EDIT: LOL I just figured out how to do a game of Blackjack as well.
You can load your own card set for Cockatrice. Not that hard, some persons did that and described their set on the Cockatrice forum and they even shared their custom card games with other persons. So yes, they can be played. Cockatrice is not MTG exclusive!
While trying so hard to argue against me, you end up proving my point.
- Cockatrice started as a feasibility project to see if he could improve on Magic Workstation
- The name came from the Cockatrice card
- The servers are sponsored by a German MTG forum
- Cockatrice is and will remain a way to play Magic for free
cards.xml (I forget the exact markup, but that doesn't matter):
<cards>
<card>
<name>Ace of Spades</name>
<type>Spade</type>
<set>MyPokerSet</set>
</card>
</cards>
Now go to cockatrice/pics/mypokerset and add an image of an Ace of Spades called "Ace of Spades.full" You can now play with an Ace of Spades.
Though I'll put it in a small font.
Please stop hijacking my reply box.
Your point about Cockatrice being Magic exclusive got shot down by 4 or 5 persons over and over. It proves my point more than yours.
And just so you know, a Cockatrice is a mythical being that MTG just took and reworked into a card, you can't put a copyright on a mythical being of the antiquities era since it's already of the public domain.
It doesn't change the fact that if someone can't afford MTGO while Cockatrice is available, they still won't be able to afford it after Cockatrice is unavailable. For the person that doesn't want to pay for online magic, shutting down Cockatrice will not automagically sell more MTGO product.
Also, trying to shut down an open source project like Cockatrice is really about as futile as trying to get piss out of a pool. Does it hurt MTGO sales?
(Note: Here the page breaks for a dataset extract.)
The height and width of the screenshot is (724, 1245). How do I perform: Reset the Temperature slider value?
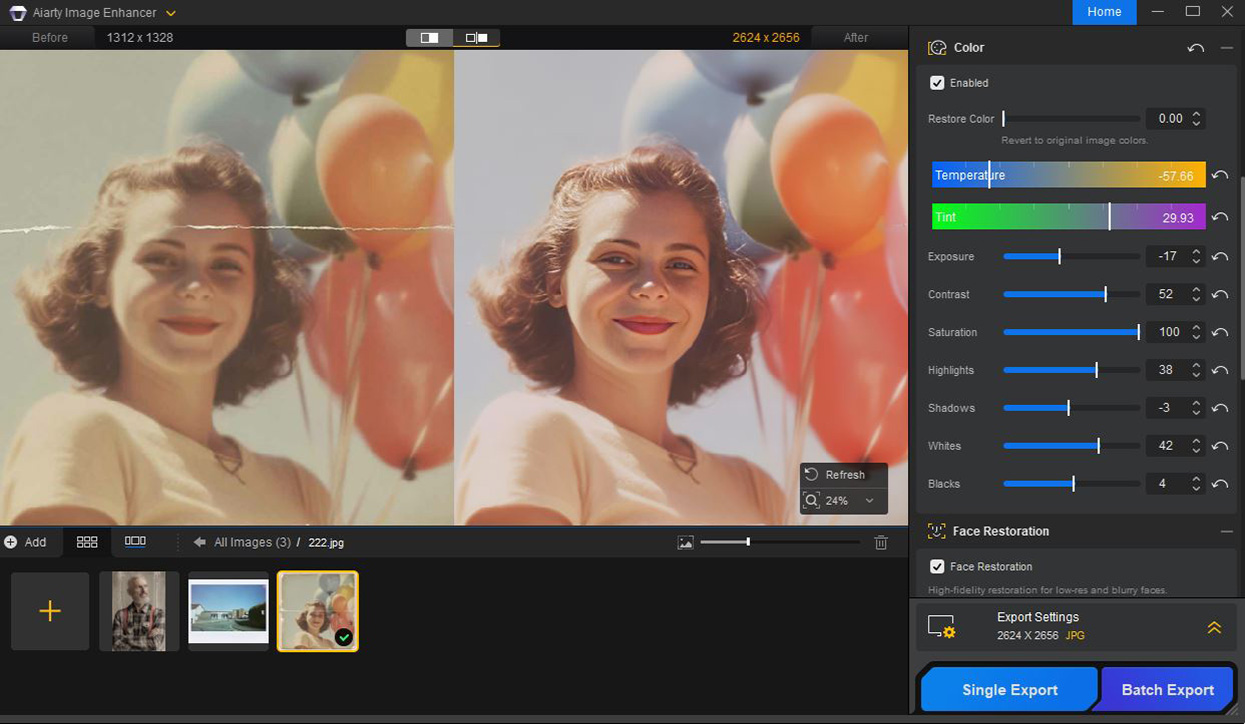[1220, 176]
Maybe, not proven. Does it help paper card sales? Probably, still not proven. Does it somehow help Hasbro to waste money on lawyers shutting down server after server? Hell no.
Pristaxcontrombmodruu!
And you will have remorses after doing that because you blew some money on MTGO and you can't get anything back for closing the account.
and there goes the whole digital card collection is better argument.
Except you can always sell the collection before stopping logging in. I know I sold my collection recently and got a decent amount after I decided that I was going to give mtgo a break for a while.
Something like MTGO will always appeal to some and not to others, thats simply the nature of such things. At the end of the day, those that are going to quit mtgo in protest, or quit magic in general in protest over such things will be minimal, and magic will continue rolling right along and growing as it goes as it always has. I know some people are upset, but at the end of the day, there does always seem to be more options for those wanting to go the online testing route.
I've never made that claim. All I've said is that Bruker has stated it was named after the Cockatrice card and, more importantly, that it was developed to become a better Magic online program than MWS. Your arguments will be more effective if you debate what I actually said, vs. what you imagine what I said.